What the task requires: Set down the lines below, exactly, starting at the one that contains "The image size is (500, 544)." and stopping at the last line, inclusive. Omit pictures.

(Saved entries)
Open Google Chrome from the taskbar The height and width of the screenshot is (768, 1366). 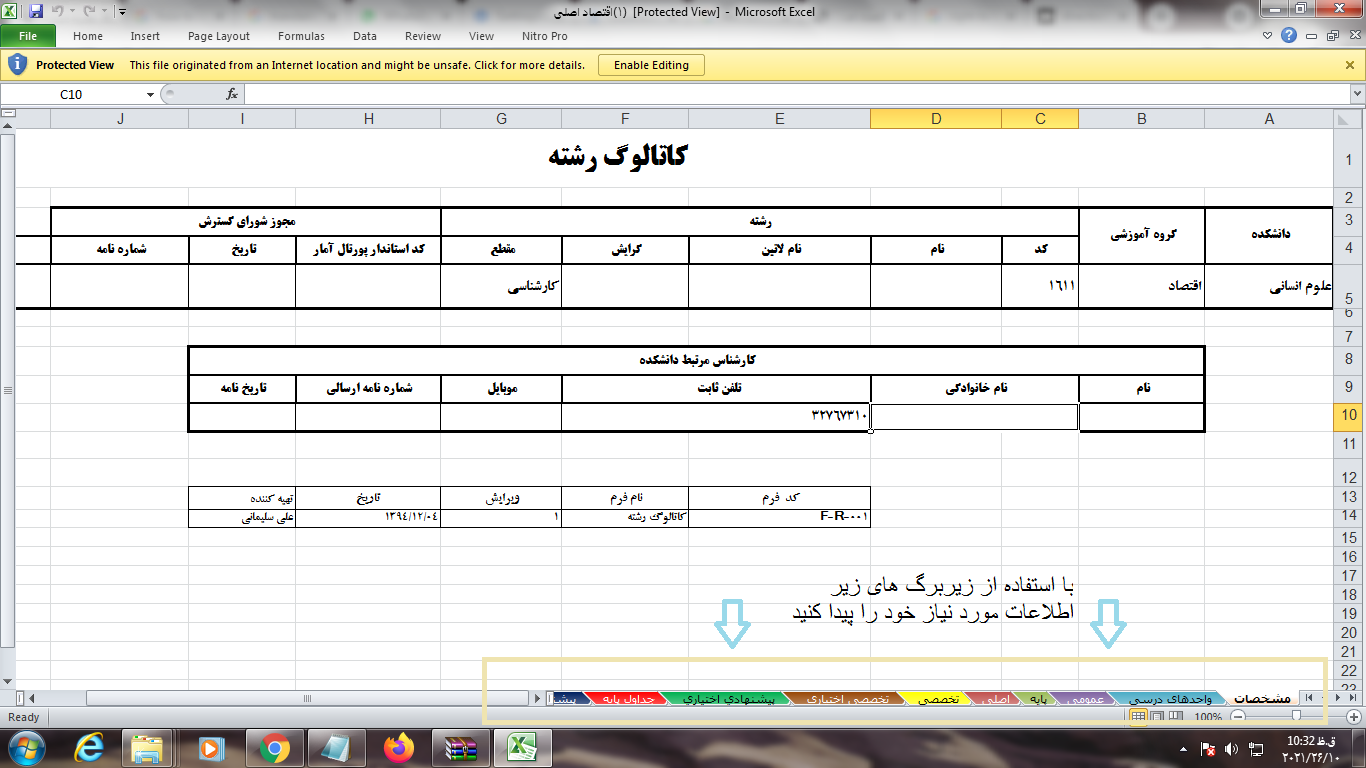point(274,747)
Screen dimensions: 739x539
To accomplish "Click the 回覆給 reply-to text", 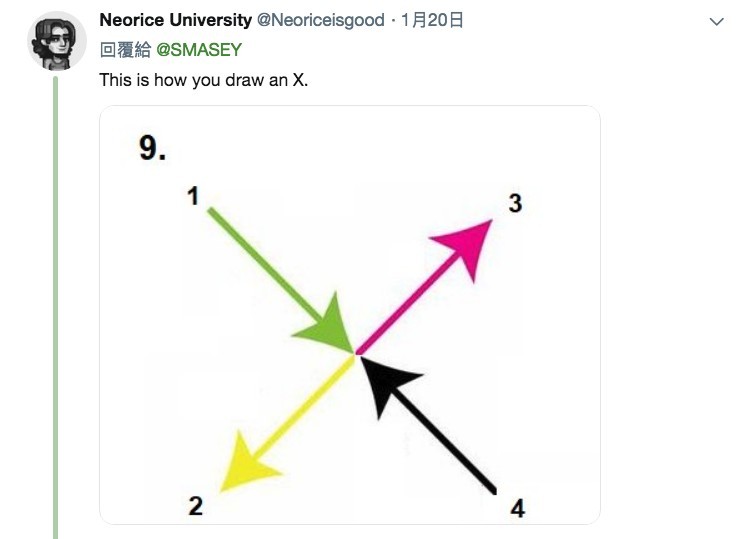I will [125, 50].
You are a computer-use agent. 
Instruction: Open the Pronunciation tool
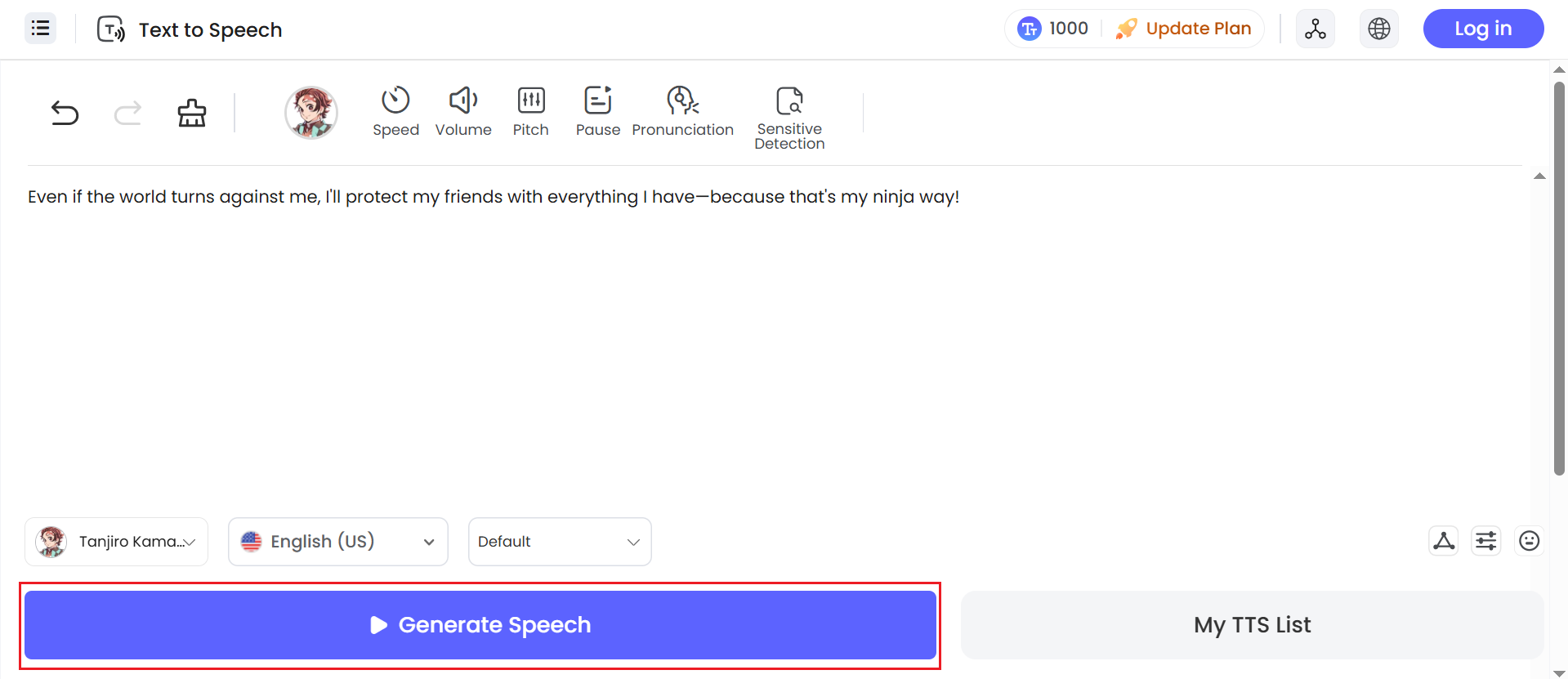(x=683, y=112)
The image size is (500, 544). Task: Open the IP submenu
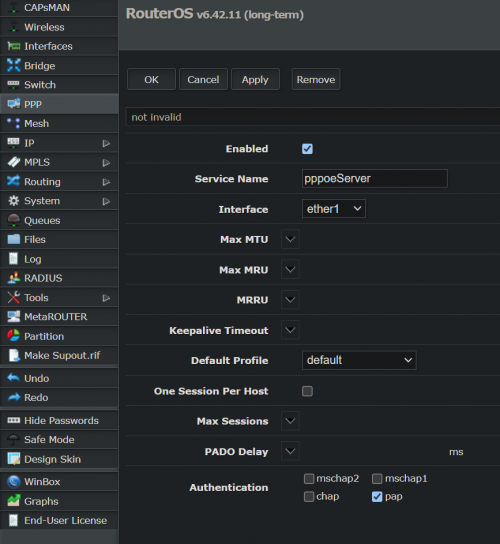59,143
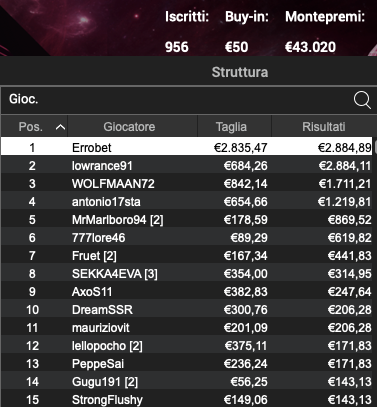Click the AxoS11 player entry

[x=187, y=292]
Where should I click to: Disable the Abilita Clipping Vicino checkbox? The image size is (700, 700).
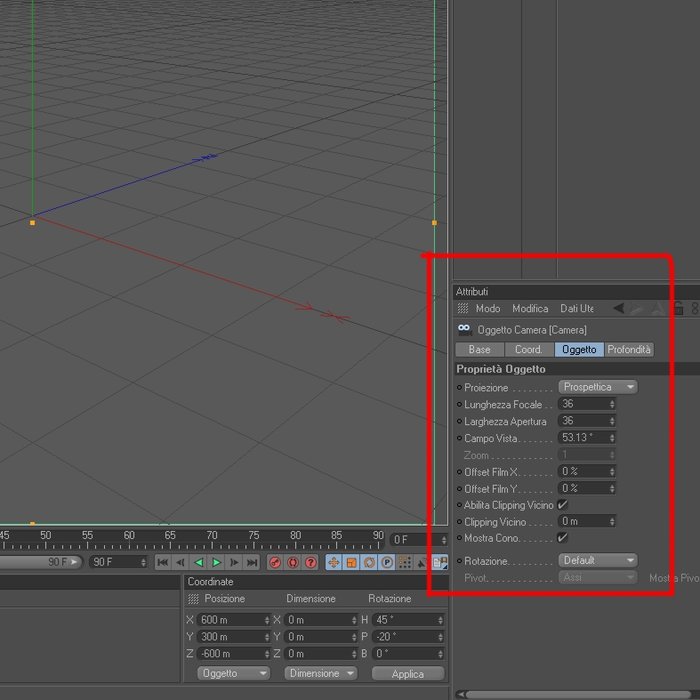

Answer space:
The image size is (500, 544). Task: Open the IP submenu
59,143
Click the AxoS11 player entry

[x=187, y=292]
Where should I click to: Disable the Abilita Clipping Vicino checkbox? The image size is (700, 700).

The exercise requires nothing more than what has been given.